The Evils of Stored Procedures

In far too many cases, software architectures place code into two locations.
  • Application programs.
  • Data bases.
Putting code into a database is simply a mistake. There's no rational justification. None.

The irrational justifications include the following farcical claims.
  • Stored Procedures are faster.
    Not really. There's no reason why they should be faster, and simple benchmark measurements show that application programs outside the database will be as fast or faster than stored procedures. A process running outside the database doesn't compete for database resources the same way the stored procedure engine does.
  • Some processing is essential to data integrity.
    This is absurd, since it presumes that the folks writing stored procedures are trustworthy and folks writing non-stored procedure applications are a lying bunch of thieving scoundrels who will break the data integrity rules if given half the chance.
Let's look at this second justification.

The argument has two variants.
  1. Some logic is so essential to interpreting the contents of the database that it cannot meaningfully be packaged any other way.
    This makes the claim that all sharable programming technology (Java packages, Python modules, etc.) simply don't work, and the database is the only effective way to share code.
  2. Some logic is so essential to correct status of the database, that no application developer can be trusted to touch it.
    This presumes that application developers are willing to cut corners and break rules and force bad data into an otherwise pristine database. Data integrity problems come from those "other" developers. The DBA's can't trust anyone except the stored procedure author.
When confronted with other ways to share logic, the stored procedure folks fall back on "faster" or possibly the "Us vs. Them" nature of the second variant.

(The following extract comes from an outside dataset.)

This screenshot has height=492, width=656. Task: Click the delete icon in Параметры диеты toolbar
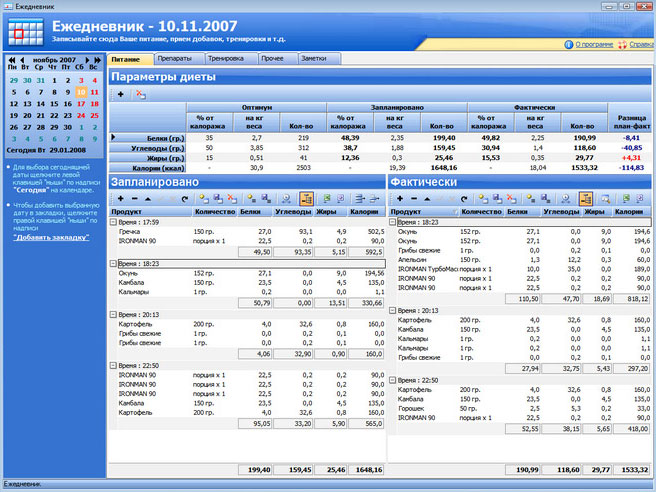140,94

Stored Procedure Consequences

Stored procedures really are code. They should not be separated from the rest of the code base.

Stored procedures are maintained with different tools and through different organizations and processes. This leads to conflict and confusion.

It can also lead to weird secrecy.

A stored procedure can be difficult to extract from the database. It may require privileges and help from DBA's to locate the unencrypted original source text.

In a huge organization, it can take weeks to track down the right DBA to reveal the content of the stored procedure.

Why the secrecy?

Once exposed, of course, the stored procedure can then be rewritten as proper code, eliminating the stored procedure.

The proper question to ask is "Why is critical business knowledge encoded in so many different places?" Why not just application code? Why also try to encode some knowledge in database stored procedures? How does this bifurcation help make the origination more efficient?